| Task brief |
In the records below, the line with "Cho thuê Mặt bằng Quận 11 (305, 759)" opens the range and the line with "Phường 27 (284, 444)" closes it; print that range exactly and nothing else.

== Source material ==

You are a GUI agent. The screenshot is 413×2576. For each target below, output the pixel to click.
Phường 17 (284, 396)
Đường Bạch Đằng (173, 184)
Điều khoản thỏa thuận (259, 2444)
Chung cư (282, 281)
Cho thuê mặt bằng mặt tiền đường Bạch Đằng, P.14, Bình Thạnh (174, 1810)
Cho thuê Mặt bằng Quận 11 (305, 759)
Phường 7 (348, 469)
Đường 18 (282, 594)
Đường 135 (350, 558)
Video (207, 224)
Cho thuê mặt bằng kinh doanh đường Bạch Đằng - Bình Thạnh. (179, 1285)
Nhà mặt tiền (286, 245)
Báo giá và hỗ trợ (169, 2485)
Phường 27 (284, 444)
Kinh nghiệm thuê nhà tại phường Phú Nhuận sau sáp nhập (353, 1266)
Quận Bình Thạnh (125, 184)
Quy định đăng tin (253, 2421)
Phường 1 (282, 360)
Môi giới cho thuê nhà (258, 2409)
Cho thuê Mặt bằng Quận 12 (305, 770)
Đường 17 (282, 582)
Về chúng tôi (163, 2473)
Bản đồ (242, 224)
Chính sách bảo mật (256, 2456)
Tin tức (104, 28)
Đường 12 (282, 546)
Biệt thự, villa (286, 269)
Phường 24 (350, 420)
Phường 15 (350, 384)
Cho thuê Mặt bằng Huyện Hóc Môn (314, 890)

===
== Source material ==

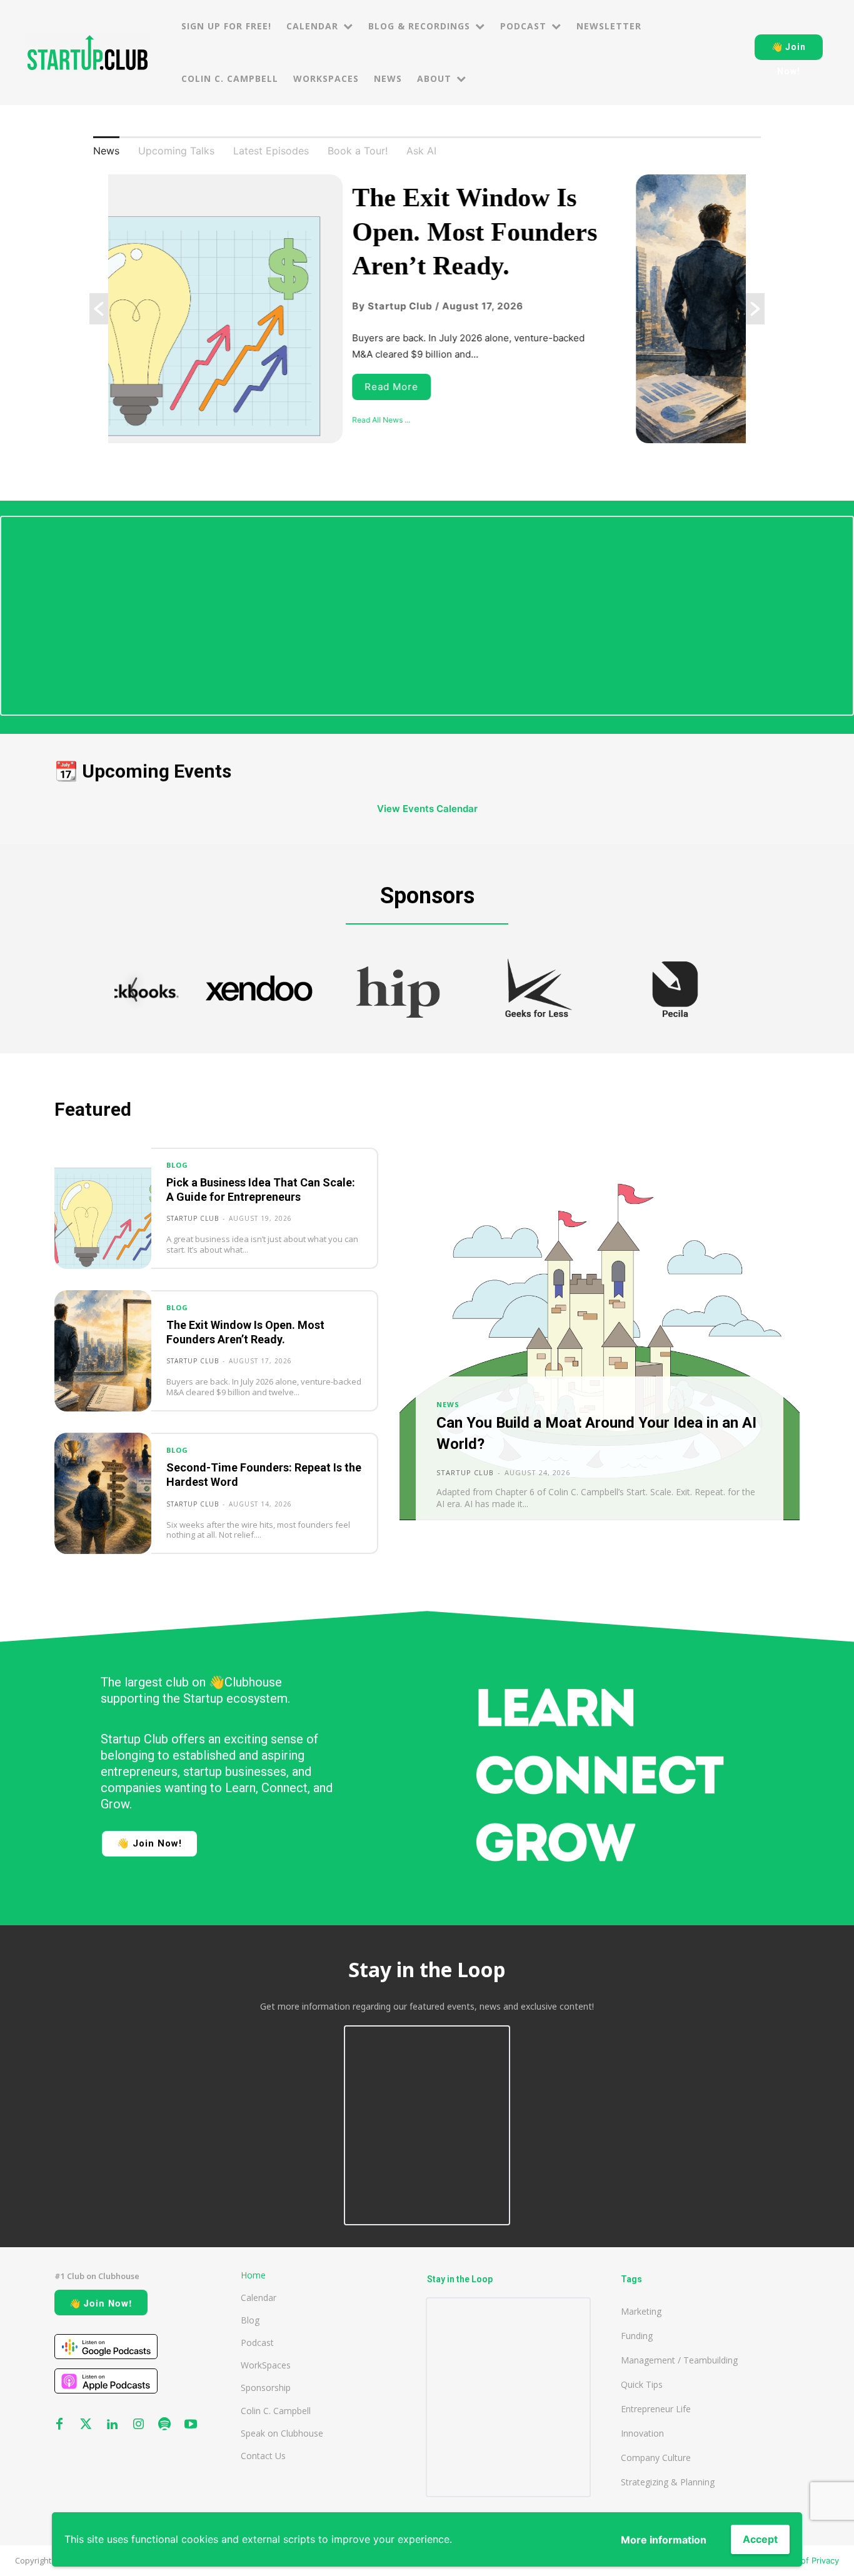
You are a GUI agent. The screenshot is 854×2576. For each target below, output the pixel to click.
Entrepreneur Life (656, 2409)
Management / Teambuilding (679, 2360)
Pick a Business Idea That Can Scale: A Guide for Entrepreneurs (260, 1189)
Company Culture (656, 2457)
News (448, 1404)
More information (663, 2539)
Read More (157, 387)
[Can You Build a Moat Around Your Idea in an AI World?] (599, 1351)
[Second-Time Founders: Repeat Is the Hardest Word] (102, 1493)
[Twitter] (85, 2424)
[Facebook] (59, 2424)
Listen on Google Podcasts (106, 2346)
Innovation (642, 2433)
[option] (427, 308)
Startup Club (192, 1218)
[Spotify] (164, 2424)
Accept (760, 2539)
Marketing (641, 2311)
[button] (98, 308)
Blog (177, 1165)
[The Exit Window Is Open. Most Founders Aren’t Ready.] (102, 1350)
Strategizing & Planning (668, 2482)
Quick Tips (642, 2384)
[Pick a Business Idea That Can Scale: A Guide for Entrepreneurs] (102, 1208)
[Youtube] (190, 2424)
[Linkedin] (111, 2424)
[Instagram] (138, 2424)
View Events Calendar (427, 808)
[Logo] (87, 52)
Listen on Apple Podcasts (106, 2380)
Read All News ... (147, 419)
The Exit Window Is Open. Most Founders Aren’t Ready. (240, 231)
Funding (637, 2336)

===

| Reply to the task |
Cho thuê Mặt bằng Quận 11 (305, 759)
Phường 7 (348, 469)
Đường 18 (282, 594)
Đường 135 (350, 558)
Video (207, 224)
Cho thuê mặt bằng kinh doanh đường Bạch Đằng - Bình Thạnh. (179, 1285)
Nhà mặt tiền (286, 245)
Báo giá và hỗ trợ (169, 2485)
Phường 27 (284, 444)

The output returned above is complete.